Je lui demande ce qui se passe. Il me montre du doigt le défilé au loin et me fait m’asseoir. Il m’apprend que la fille aînée du général qui a assassiné Rafael est dans ce cercueil, qu’elle a été tuée par un dissident. Violée et tuée. Lundi. Il entre dans les détails et on dirait qu’il y prend du plaisir. Le voir ainsi m’effraie. Atteindre le général en torturant une adolescente ne lui pose aucun problème. Il dit que Pepita sera heureuse, mais qu’il faudra quand même inventer une histoire pour qu’elle pense que c’est nous qui l’avons vengée.
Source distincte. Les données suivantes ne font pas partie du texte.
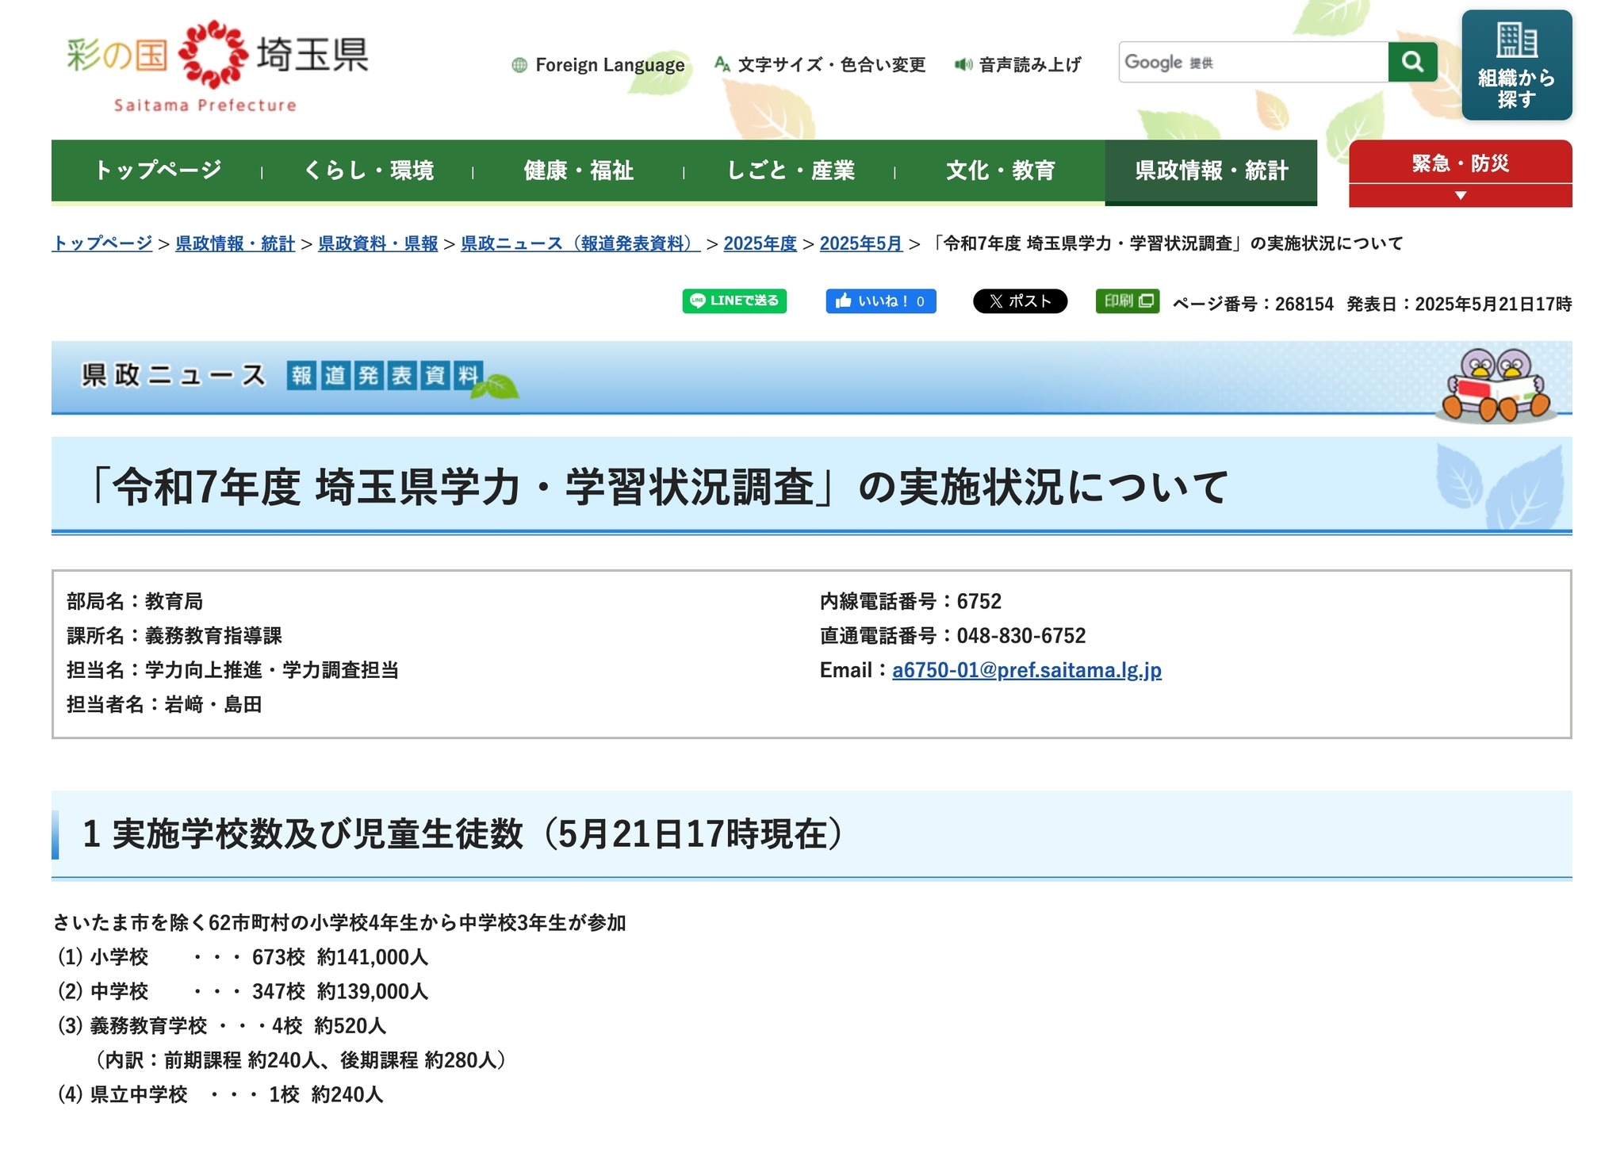
Task: Click the search magnifier icon
Action: [1413, 62]
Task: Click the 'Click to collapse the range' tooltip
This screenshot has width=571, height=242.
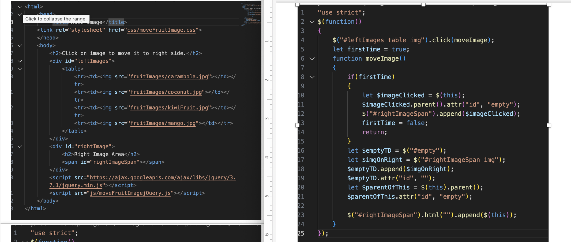Action: 56,19
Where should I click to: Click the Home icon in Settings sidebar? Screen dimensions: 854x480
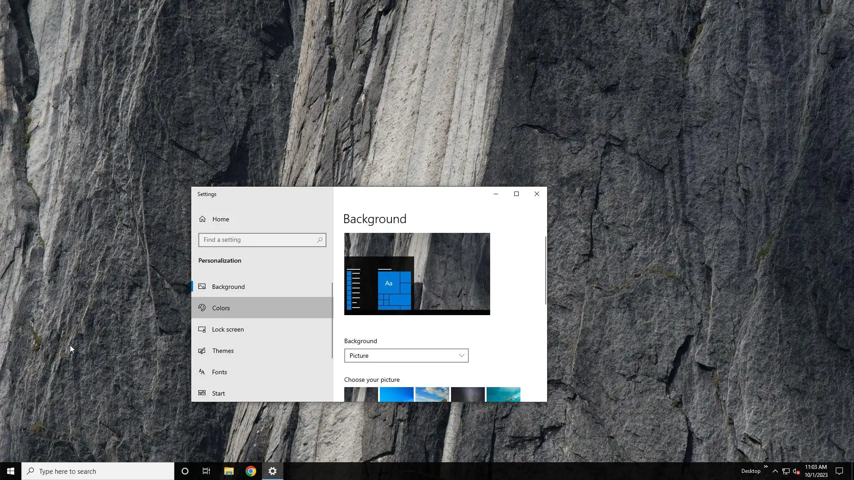click(x=202, y=219)
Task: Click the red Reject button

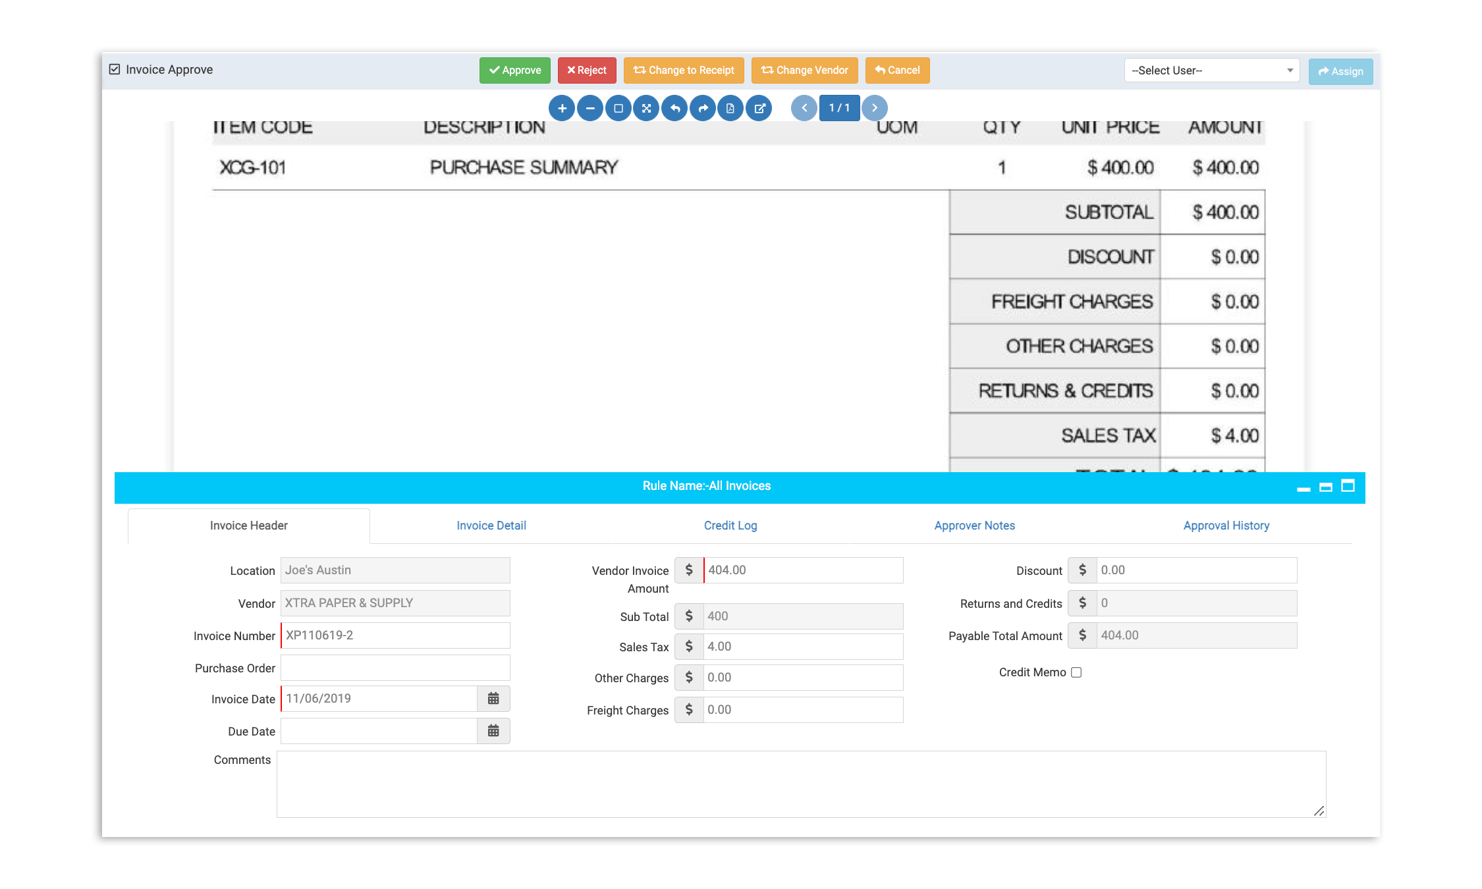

J’ai déjà si peu de repères que tout à coup cette violence venant des miens me fait perdre pied. J’ai été tellement naïve… Je pense à ma mère répétant que nous, nous étions les gentils. Je ne connaissais que deux cases. Bons. Méchants. Et c’est un étranger, un bellâtre qui, sans poésie ni distance, me jette cette vérité en pleine figure. Les miens peuvent sacrifier des innocents sur l’autel de la vengeance.

J’ai envie de mourir. Encore. Je cherche une porte de sortie mais tout est sombre. Je regarde ce cortège partir telle une armée de scorpions vidés de leur venin. Cela ne soulage pas ma peine. Au contraire. Je suis perdue. Je voudrais que Cali n’ait jamais à connaître ce monde, je me réjouis que Juan n’ait pas eu à s’y confronter. Je me demande si mes parents ont tué eux aussi.

Je ne serai pas de ceux-là. Je décide que pour le restant de ma vie, un être humain sera toujours un être humain que je traiterai en tant que tel. Et l’être qui a le plus besoin de moi, celui dont le bonheur sera mon plus grand combat, je sais pertinemment où le chercher.

 

Je pars demain retrouver ma fille. Elle est la seule en qui je peux avoir confiance. La seule qui me donnera envie d’avancer. Les autres sont tous devenus fous.